Mount St Helens lavas and tephras have carried to the surface abundant xenoliths that include plutonic and non-plutonic lithologies (e.g., Heliker 1995). Among plutonic lithologies, a large fraction of the clasts are from the local Tertiary basement, and likely unrelated to the recent Mount St Helens activity. However, a small proportion of them appear to be co-magmatic with the recent volcanic activity and hence provide direct samples of magma reservoirs within the crust.

The first objective of this part of the project will be to date these inclusions by in-situ U/Th/Pb dating on zircons by SHRIMP at the Stanford-USGS facility (e.g., Lowenstern et al. 2000; Bacon and Lowenstern 2005; Bachmann et al. 2007a). The ones that yield young ages and that contain pyroxenes and amphiboles will be used for the second part of this project: obtaining crystallization pressures and temperatures using existing mineral thermo-barometers (e.g., Putirka 2008; Ridolfi et al. 2010). Despite the complex crystallization history that these clasts have undergone, we expect that some will have equilibrium compositions necessary for accurate thermo-barometric calculations.

We plan to use the existing collections of Mike Clynne and Christina Heliker (10+ samples of such co-magmatic samples and expand the collection by additional sampling over the first couple of years of this project.
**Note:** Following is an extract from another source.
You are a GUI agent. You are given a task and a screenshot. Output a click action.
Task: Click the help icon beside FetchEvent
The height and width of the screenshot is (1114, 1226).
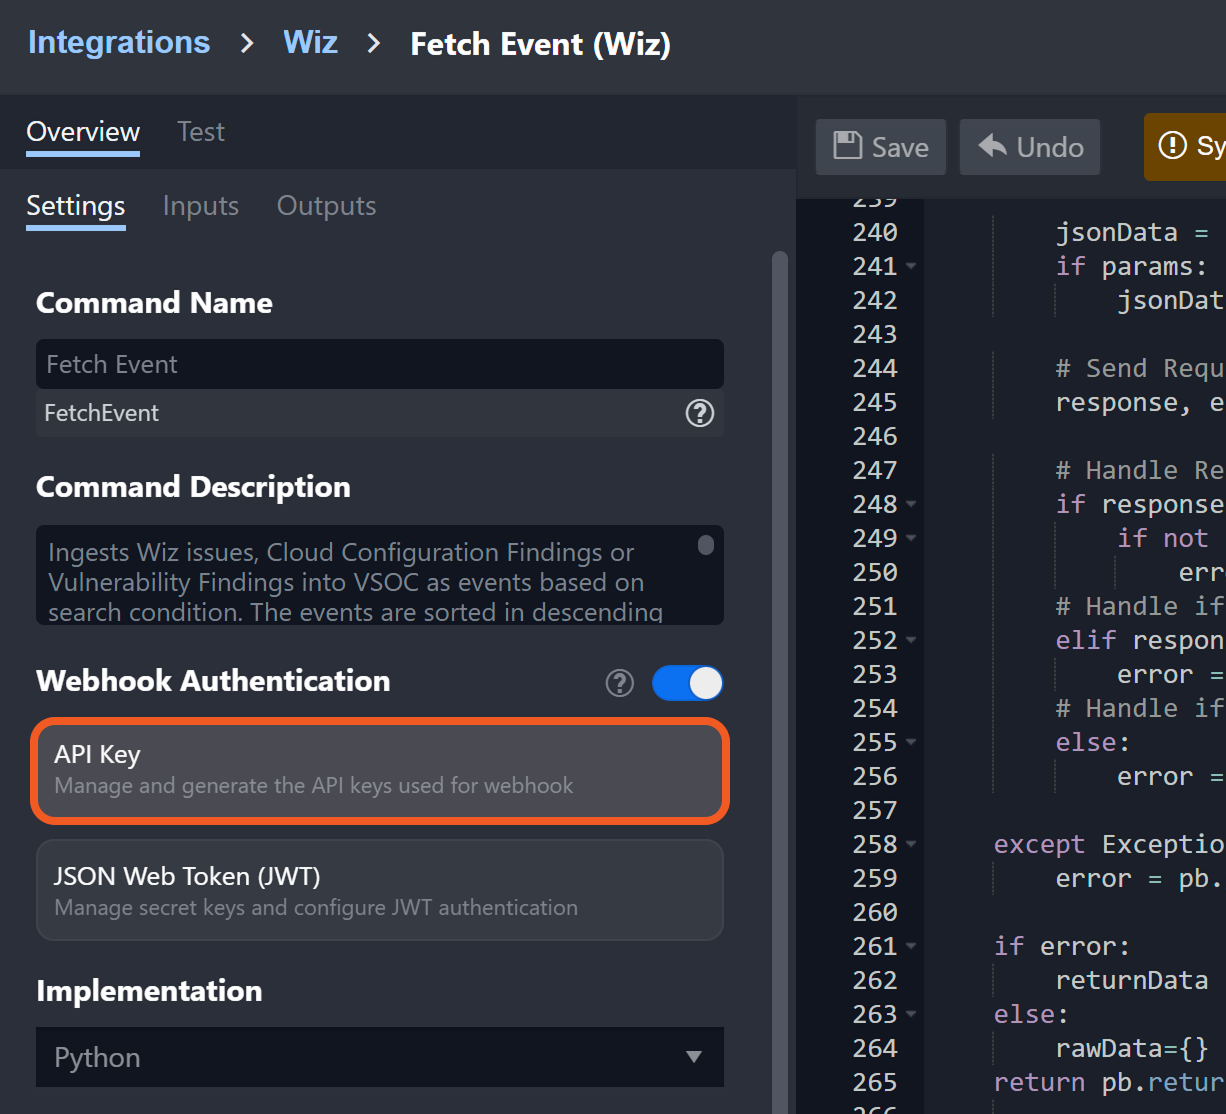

This dataset on plutonic inclusions can be supplemented and/or compared to data from phenocrysts (particularly amphiboles) in erupted lavas and tephras, which show a large range of pressure (e.g., Fig. 6a of Ridolfi et al. 2010). Such a petrological study would provide an important complement to the geophysical imaging of the region by providing independent depth estimates for where the dominant crystallization sites are in the crust beneath Mount St Helens.